While I share the view that the US has too much influence over the British government, I would hardly call that repression. If it is, then about the only countries in the world that aren't repressed are the US and China.

>What I said about the Celtic tribes is that they have an ideological
>architecture that carries out many functions we think of as state functions,
>such as standardising default punishments for various offenses (notably
>blasphemy), establishing (and often formally investing) secular powers with
>their authority and legitimacy, and overseeing the formal relations between
>individuals (births, marriages, deaths).
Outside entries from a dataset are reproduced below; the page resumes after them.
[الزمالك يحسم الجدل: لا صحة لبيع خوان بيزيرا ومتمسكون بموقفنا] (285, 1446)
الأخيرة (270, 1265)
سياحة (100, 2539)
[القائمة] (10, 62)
Although the celts do not have
>anything approaching the modern concept of the state, their society remains one
>with a remarkable degree of cultural consistency over a really, really big chunk
>of Europe. And this culural consitency frames the debate in which "freedom" is
>discussed, and how the very term is interpreted. Although Celtic society is
>certainly less INTERVENTIONIST than Roman society, it isd not IMO any more free
>merely becuase of that.

I haven't seen any evidence for a great deal of standardisation. The examples you give are matters which are the subject of laws in just about every society I can think of, usually because they are a source of disputes. Indeed the remaining sources of Brehon law show considerable differences between Welsh and Irish versions. That is after Christian monks wrote down the oral traditions of the lawspeakers they talked to and introduced some religious law (e.g. punishments for blasphemy). Given that at one time the Celtic lands stretched from Ireland to the Balkans it is highly unlikely that an oral culture without central authority would be standardised to a great extent.